[Data excerpts]
================================

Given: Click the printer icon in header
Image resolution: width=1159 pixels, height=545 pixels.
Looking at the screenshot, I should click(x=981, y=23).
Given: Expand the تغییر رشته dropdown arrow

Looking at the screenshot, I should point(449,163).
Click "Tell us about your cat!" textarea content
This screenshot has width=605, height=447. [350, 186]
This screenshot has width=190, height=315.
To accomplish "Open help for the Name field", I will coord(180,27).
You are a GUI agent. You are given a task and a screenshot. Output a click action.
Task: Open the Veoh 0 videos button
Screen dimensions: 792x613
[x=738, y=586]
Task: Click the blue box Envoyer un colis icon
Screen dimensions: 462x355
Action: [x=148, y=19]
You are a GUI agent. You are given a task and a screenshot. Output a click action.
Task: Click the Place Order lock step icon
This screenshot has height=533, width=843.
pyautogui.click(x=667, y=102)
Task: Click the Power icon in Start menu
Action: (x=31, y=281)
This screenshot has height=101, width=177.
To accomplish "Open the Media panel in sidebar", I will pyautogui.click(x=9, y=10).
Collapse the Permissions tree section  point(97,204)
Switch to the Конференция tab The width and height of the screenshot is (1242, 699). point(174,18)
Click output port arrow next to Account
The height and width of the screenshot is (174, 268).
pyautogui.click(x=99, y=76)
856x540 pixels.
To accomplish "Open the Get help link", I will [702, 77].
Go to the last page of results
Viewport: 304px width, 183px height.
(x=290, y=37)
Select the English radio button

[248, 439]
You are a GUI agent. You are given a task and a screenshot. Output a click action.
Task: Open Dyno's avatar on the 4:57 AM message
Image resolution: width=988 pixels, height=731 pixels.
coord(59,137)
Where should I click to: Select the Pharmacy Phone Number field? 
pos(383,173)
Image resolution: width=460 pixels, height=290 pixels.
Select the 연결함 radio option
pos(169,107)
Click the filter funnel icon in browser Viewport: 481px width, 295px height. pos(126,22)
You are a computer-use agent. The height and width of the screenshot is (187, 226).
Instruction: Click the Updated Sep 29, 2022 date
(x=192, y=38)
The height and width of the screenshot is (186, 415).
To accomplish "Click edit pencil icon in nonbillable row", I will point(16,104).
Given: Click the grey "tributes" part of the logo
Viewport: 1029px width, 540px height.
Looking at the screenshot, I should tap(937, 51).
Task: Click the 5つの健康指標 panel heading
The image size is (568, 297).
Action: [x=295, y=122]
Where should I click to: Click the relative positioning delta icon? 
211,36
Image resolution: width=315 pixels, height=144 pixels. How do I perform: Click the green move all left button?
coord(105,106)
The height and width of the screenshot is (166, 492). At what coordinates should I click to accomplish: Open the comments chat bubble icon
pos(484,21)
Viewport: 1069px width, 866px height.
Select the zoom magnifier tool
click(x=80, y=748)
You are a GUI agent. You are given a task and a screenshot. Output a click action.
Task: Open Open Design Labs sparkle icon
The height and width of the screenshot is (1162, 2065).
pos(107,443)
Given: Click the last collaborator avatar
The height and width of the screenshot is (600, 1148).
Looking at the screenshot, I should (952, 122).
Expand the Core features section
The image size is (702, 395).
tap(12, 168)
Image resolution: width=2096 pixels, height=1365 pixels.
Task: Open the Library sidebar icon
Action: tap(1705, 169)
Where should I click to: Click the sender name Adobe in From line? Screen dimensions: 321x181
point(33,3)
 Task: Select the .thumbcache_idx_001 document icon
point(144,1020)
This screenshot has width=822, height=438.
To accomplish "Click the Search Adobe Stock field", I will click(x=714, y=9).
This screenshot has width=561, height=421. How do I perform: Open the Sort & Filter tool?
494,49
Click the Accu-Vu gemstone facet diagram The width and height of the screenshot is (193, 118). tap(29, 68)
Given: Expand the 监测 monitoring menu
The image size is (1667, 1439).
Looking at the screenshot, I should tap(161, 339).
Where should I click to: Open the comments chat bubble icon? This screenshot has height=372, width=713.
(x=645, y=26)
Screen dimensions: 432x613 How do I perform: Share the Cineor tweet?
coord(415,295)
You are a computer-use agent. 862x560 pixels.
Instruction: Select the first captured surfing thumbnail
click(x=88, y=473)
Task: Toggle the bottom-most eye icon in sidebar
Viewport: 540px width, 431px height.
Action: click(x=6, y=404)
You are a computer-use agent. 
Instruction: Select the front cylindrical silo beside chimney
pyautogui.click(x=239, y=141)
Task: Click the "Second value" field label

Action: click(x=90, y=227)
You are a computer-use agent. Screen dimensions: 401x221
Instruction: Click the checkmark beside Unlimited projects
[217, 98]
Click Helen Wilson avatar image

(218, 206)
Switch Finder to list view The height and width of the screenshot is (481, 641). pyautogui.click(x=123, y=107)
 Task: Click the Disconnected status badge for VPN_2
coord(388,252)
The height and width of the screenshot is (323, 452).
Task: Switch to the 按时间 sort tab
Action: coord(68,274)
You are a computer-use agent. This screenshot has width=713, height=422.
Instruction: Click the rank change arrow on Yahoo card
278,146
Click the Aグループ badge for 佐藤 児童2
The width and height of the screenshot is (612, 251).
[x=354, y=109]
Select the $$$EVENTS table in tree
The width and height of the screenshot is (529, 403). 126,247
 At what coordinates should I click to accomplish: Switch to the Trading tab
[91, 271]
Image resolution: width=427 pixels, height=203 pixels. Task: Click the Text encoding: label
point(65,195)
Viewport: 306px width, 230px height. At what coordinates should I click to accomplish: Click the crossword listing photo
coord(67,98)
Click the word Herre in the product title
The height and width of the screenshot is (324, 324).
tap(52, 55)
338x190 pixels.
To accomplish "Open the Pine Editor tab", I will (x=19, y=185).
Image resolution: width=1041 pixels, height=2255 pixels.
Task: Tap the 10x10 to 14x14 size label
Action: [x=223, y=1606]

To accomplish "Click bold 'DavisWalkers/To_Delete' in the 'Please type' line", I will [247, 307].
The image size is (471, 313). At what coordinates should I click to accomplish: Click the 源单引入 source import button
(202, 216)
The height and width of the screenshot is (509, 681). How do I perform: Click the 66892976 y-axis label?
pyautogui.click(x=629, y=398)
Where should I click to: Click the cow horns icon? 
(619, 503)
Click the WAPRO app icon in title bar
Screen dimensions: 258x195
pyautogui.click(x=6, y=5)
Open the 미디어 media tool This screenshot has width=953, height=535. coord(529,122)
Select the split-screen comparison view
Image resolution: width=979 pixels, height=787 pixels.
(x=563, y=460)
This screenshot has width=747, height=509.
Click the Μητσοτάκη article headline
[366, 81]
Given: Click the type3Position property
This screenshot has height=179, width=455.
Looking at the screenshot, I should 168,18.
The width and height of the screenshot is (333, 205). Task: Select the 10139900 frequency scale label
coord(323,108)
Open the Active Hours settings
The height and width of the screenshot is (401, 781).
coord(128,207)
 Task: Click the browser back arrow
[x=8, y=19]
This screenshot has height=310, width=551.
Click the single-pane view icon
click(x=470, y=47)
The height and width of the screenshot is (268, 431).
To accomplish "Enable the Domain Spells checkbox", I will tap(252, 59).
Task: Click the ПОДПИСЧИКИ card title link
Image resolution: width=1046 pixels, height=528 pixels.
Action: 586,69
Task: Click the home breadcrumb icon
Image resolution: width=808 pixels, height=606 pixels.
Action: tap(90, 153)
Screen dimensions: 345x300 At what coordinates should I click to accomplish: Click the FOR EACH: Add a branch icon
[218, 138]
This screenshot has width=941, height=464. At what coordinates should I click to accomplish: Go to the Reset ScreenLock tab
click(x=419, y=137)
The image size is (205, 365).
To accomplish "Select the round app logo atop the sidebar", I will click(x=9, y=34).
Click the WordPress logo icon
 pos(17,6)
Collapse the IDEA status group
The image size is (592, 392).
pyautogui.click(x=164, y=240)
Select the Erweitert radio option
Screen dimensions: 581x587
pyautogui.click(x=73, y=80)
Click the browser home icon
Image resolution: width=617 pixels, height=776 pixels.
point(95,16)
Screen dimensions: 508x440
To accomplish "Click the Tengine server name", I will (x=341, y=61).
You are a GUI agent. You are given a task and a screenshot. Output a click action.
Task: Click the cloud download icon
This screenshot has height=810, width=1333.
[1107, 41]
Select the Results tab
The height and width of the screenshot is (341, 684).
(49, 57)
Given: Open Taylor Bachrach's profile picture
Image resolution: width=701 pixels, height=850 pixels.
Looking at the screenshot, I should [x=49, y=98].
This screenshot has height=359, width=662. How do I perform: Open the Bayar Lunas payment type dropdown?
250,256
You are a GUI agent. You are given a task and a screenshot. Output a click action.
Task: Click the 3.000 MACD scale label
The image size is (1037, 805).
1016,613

================================

• [Aim of the exercise]: From the entries above, copy each line that holds "section".

• [Response to the exercise]:
Collapse the Permissions tree section  point(97,204)
Expand the Core features section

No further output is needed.